If you have been using Canvas to web enhance your onground classes, please work to expand its use so you can conduct class completely online for the next 30 days. Once you have converted lessons to online you may begin teaching them even before the end of our one week pause. You will want to be sure all your students know you are resuming instruction. We assume in most cases that students are already connecting to Canvas to upload assignments and perhaps even take quizzes or exams, so the conversion to all online even during the face to face pause should be feasible.
If you are not using Canvas now, a blank Canvas shell has been created for each of your classes. You can access the shell using the instructions below. If you already received training in how to use Canvas, feel free to start populating your blank Canvas shell. Alternatively, whether you’ve been trained in Canvas or not, you can send your first day handout to the CTL and they will create a core shell for you. Instructions for doing that were sent earlier this week, and are reproduced below.

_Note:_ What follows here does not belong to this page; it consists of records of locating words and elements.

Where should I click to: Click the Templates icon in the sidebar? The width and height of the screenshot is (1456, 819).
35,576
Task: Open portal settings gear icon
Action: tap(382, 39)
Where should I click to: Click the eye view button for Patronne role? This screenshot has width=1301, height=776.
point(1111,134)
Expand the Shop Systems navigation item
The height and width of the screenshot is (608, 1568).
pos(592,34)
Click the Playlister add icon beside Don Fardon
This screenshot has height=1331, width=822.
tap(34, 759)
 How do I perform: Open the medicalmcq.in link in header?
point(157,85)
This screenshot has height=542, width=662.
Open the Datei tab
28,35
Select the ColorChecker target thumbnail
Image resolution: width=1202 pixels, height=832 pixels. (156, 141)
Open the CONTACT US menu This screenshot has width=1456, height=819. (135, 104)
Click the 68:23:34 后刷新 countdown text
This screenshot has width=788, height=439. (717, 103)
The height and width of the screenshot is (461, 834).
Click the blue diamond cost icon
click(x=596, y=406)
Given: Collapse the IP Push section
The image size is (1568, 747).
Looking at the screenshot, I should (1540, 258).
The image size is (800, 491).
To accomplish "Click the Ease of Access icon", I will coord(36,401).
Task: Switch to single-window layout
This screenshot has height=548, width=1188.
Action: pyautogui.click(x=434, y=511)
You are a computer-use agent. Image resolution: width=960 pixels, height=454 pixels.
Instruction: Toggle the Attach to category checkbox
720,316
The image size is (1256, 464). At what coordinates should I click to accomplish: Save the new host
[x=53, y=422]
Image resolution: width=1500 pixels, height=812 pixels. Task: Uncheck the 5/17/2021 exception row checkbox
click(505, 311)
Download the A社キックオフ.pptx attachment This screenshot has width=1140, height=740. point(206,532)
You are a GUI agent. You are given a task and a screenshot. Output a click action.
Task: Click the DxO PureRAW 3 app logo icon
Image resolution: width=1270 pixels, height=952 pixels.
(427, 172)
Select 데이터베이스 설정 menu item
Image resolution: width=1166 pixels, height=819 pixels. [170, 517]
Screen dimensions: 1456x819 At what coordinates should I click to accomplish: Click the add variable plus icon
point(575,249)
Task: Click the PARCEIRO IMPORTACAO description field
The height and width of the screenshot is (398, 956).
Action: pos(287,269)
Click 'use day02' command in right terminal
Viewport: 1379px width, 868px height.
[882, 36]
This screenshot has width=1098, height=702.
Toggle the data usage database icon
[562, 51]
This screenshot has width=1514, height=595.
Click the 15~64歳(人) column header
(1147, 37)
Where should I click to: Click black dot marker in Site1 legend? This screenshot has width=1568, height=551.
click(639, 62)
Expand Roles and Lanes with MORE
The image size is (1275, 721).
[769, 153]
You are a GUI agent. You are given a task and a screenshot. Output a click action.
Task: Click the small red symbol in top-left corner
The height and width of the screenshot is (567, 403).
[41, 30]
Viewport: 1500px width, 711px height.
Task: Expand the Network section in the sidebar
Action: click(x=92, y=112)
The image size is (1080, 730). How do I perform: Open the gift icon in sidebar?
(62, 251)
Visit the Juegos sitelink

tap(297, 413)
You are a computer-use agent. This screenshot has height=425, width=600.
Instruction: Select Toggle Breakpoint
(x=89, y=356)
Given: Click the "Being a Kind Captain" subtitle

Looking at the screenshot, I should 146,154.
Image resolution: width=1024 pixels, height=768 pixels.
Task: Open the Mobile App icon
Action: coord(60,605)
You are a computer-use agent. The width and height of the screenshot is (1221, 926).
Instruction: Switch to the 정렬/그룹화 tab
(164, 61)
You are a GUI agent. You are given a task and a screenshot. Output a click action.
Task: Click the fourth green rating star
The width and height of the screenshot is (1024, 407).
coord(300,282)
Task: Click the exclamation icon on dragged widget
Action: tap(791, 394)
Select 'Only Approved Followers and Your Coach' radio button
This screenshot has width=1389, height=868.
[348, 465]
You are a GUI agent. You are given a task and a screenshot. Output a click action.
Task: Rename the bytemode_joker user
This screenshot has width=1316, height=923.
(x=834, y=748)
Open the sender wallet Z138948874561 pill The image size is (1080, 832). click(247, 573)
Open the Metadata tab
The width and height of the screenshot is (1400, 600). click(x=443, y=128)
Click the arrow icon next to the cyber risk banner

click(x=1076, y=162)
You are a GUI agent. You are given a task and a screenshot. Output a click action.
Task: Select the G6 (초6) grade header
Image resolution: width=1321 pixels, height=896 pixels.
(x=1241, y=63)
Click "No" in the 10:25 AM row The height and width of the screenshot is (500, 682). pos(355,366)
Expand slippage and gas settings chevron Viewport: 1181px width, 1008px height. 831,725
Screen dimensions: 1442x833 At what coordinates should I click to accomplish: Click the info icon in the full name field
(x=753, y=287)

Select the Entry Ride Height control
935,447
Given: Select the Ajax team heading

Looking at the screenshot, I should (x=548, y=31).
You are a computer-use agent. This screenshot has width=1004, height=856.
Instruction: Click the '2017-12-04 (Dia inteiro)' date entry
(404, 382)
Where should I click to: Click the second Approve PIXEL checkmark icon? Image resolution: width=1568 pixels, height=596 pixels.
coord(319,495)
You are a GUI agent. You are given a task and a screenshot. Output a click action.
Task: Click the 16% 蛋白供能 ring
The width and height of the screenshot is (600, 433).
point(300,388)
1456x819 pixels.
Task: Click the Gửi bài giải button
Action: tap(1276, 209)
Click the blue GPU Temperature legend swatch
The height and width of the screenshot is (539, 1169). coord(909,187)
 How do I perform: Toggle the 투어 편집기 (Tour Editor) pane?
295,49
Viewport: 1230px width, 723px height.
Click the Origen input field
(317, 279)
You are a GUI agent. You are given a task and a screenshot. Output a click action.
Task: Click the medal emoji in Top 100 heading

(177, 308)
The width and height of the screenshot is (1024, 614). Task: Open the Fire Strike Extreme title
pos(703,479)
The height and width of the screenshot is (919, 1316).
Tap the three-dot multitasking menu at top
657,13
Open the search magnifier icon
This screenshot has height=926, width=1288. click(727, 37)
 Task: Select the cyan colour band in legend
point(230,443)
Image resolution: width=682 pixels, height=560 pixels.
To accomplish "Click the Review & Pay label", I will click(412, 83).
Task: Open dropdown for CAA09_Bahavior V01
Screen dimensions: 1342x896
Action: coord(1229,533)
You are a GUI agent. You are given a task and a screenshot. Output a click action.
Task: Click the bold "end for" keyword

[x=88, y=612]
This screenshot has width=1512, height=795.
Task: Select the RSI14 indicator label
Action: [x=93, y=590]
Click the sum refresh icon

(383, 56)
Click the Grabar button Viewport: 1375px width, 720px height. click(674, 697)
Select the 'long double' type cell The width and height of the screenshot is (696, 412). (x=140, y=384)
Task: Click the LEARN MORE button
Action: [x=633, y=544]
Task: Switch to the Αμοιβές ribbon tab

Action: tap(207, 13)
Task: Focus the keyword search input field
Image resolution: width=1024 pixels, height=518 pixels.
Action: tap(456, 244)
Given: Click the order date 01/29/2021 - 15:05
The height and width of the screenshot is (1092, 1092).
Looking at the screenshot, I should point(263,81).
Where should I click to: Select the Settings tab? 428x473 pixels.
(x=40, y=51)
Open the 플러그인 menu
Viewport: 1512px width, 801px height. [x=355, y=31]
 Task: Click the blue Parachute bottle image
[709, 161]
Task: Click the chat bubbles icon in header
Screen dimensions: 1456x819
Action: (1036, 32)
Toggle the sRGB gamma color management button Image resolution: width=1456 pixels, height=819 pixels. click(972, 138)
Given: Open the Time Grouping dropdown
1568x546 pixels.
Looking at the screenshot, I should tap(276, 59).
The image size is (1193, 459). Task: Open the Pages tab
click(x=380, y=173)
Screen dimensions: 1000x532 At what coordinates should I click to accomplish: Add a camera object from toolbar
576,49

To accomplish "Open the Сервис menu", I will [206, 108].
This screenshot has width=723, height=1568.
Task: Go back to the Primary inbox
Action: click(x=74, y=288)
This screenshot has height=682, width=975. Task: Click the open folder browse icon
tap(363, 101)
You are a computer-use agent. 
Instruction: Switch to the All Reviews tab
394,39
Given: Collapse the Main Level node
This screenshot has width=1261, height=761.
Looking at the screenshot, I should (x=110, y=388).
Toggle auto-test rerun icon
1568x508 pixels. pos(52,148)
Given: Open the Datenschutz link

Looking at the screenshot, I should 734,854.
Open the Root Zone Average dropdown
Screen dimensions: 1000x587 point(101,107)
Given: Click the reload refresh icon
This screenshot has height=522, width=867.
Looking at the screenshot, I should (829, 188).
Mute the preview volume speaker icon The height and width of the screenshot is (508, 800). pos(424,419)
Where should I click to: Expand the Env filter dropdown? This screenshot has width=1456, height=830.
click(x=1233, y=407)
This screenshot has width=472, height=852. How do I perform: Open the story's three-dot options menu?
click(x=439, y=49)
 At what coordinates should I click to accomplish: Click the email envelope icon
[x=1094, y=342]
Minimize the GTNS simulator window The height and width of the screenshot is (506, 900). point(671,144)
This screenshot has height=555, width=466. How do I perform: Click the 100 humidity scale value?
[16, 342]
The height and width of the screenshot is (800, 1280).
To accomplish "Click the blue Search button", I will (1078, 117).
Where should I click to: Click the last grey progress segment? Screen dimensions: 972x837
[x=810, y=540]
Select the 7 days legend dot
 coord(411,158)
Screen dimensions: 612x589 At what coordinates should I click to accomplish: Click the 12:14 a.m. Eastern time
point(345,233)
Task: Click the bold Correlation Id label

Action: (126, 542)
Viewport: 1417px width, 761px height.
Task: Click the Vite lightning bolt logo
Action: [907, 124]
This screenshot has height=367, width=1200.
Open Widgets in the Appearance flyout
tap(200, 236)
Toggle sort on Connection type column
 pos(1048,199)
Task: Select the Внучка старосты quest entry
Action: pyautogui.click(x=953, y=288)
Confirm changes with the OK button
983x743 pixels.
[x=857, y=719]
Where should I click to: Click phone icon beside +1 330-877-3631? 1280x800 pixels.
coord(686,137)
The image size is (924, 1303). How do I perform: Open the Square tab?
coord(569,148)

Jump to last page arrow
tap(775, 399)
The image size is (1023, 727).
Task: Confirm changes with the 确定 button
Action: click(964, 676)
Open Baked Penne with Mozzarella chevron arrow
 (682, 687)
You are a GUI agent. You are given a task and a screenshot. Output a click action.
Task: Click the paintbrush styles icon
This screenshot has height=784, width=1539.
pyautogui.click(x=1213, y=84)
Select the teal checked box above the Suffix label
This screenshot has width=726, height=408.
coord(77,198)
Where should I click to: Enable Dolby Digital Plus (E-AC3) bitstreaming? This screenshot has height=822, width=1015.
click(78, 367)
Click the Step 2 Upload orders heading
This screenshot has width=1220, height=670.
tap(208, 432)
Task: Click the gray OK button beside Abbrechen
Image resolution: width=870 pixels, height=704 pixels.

I know if you have not been using Canvas in any capacity it’s for a reason. Even as demand for online instruction has grown, face to face interaction with students remains a fundamental method and philosophy of higher education. I recognize and appreciate your commitment to that modality of teaching. We are in a situation, however, where continuing face to face instruction is being halted because it places you, your students, and our community in jeopardy of contracting COVID-19. Our Center for Teaching and Learning is ready to work with you during this transition period to implement a type of remote instruction that will allow you to continue teaching, and your students continue learning, through this period, until face to face classes might be able to resume April 13. Please contact the Center to explore options for remote teaching including, but not limited to, the use of Canvas.
Thank you for your commitment to teaching and learning.
P.S. There are over 300 replies to my earlier emails and I’m working through those as quickly as I can. Should be caught up by the end of the weekend! In the meantime, as a British poster once put it, we should keep calm and carry on. Thanks.